End-of-Day Trading Rules

Momentum investing says that excess returns can be generated by buying recent winners. In this notebook we will use Zipline's Pipeline API to research the momentum factor on our sample data.

Zipline Strategy Structure

When developing a Zipline strategy, a good first step is to consider which of your trading rules utilize end-of-day data and which ones utilize intraday data.

A typical Zipline strategy uses the Pipeline API for end-of-day trading logic. Zipline "pipelines" run once per trading day before the market opens and are used to compute alpha factors based on prior day data, and also to filter large universes down to a manageable number of securities based on these alpha factors.

A typical Zipline strategy then uses intraday data (which in live trading comes from a real-time data feed) to apply additional trading logic to this filtered universe of securities and make trading decisions throughout the trading day.

Run Pipeline

You can create and run pipelines interactively in a notebook. Although you could proceed directly to writing your Zipline strategy in a .py file, starting in a notebook is a great way to validate your code interactively before transitioning to a backtest, where debugging can be more laborious.

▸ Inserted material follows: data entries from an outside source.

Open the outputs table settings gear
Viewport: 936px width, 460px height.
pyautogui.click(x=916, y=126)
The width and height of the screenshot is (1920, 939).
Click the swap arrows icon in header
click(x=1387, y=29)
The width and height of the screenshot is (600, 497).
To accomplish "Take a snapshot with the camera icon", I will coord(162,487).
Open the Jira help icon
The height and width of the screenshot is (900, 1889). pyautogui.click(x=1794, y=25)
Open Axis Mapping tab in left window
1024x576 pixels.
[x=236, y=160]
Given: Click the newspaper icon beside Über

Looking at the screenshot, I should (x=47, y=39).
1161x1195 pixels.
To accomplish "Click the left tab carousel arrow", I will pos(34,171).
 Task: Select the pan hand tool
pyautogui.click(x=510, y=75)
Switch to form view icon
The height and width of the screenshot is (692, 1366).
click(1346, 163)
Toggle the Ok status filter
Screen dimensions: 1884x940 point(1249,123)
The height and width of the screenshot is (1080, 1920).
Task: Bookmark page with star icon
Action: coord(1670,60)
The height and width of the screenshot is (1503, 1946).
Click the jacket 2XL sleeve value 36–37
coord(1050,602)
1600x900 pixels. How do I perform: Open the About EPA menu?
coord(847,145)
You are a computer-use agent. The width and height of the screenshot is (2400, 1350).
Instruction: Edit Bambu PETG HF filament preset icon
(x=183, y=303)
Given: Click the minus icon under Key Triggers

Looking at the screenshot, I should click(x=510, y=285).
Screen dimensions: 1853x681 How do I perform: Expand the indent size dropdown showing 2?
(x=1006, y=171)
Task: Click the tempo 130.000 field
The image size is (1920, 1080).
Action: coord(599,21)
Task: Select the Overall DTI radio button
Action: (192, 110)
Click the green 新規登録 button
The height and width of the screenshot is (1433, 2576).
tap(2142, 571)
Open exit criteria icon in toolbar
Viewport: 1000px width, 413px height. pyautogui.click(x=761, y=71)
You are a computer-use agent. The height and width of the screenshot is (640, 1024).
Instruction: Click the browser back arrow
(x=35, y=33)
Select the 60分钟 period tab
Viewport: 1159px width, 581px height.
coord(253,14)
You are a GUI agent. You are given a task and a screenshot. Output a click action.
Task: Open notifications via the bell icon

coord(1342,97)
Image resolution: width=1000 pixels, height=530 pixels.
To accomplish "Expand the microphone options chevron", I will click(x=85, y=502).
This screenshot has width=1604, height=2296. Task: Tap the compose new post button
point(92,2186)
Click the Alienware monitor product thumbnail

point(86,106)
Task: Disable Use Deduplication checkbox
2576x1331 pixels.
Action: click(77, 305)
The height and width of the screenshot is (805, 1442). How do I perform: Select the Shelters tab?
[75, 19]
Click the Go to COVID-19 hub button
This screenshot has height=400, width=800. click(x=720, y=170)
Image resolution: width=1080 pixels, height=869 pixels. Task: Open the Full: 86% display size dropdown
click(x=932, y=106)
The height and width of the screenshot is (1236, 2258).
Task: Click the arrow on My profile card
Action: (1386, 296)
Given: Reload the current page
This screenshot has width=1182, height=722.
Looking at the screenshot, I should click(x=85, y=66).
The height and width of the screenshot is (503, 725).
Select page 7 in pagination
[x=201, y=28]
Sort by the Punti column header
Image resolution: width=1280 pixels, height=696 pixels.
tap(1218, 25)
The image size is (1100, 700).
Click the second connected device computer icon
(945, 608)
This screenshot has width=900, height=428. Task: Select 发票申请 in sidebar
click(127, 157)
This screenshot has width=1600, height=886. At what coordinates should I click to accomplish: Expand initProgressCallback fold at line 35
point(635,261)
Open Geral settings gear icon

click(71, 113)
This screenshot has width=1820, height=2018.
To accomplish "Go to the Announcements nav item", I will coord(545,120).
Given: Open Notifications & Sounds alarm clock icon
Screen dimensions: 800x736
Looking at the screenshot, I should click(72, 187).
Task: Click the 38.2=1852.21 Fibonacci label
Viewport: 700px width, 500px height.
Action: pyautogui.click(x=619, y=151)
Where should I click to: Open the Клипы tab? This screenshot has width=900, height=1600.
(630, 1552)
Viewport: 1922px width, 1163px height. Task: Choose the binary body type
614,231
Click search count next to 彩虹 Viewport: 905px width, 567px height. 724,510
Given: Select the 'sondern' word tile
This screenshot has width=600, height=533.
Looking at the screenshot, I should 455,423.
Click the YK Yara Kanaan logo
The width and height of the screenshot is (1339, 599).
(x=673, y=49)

The first step is to define the pipeline. A pipeline has two main attributes: columns, which is used to calculate one or more factors, and screen, which is used to filter the pipeline to a subset of securities. Here, we filter the starting universe to include only stocks with 30-day average dollar volume of at least 10 million dollars, and for these securities we calculate a 12-month return:

In [ ]:
from zipline.pipeline import Pipeline
from zipline.pipeline.factors import AverageDollarVolume, Returns

pipeline = Pipeline(
    columns={
        "1y_returns": Returns(window_length=252),
    },
    screen=AverageDollarVolume(window_length=30) > 10e6
)

The above code merely defines the pipeline but does not return any data. To compute the pipeline, we must run it on our sample data bundle.

Since we will be using the same data bundle repeatedly in our analysis, we can set it as the default bundle to avoid always having to type the name of the bundle:

In [2]:
from quantrocket.zipline import set_default_bundle
set_default_bundle("usstock-free-1min")
Out[2]:
{'status': 'successfully set default bundle'}

And now we run the pipeline:

In [3]:
from zipline.research import run_pipeline
factors = run_pipeline(pipeline, start_date="2017-01-01", end_date="2019-01-01")
factors.head()
Out[3]:
1y_returns
2017-01-03 00:00:00+00:00Equity(FIBBG00B3T3HD3 [AA])0.923288
Equity(FIBBG000B9XRY4 [AAPL])0.123843
Equity(FIBBG000BKZB36 [HD])0.044736
Equity(FIBBG000BMHYD1 [JNJ])0.179002
Equity(FIBBG000BFWKC0 [MON])0.100381

For each date in the requested date range, the resulting DataFrame contains a row for each security that passed our screen on that date, plus a column for each of our requested factors in columns.

The run_pipeline function is only used in notebooks. In a Zipline strategy, you access pipeline results one date at a time (through the pipeline_output function). To get the exact data structure you'll use in Zipline, simply select a single date like this:

In [4]:
factors = factors.xs("2017-01-03")
factors.head()
Out[4]:
1y_returns
Equity(FIBBG00B3T3HD3 [AA])0.923288
Equity(FIBBG000B9XRY4 [AAPL])0.123843
Equity(FIBBG000BKZB36 [HD])0.044736
Equity(FIBBG000BMHYD1 [JNJ])0.179002
Equity(FIBBG000BFWKC0 [MON])0.100381

By selecting a single day of pipeline output in a notebook, you can go ahead and write the end-of-day trading logic you will use in your strategy, and later transfer it to a .py file. Here, we sort the pipeline output by one-year returns and select the top 3 securities. These are the stocks our example strategy will buy.

In [5]:
returns = factors["1y_returns"].sort_values(ascending=False)
winners = returns.index[:3]
winners
Out[5]:
Index([ Equity(FIBBG00B3T3HD3 [AA]), Equity(FIBBG000GZQ728 [XOM]),
       Equity(FIBBG000BMHYD1 [JNJ])],
      dtype='object')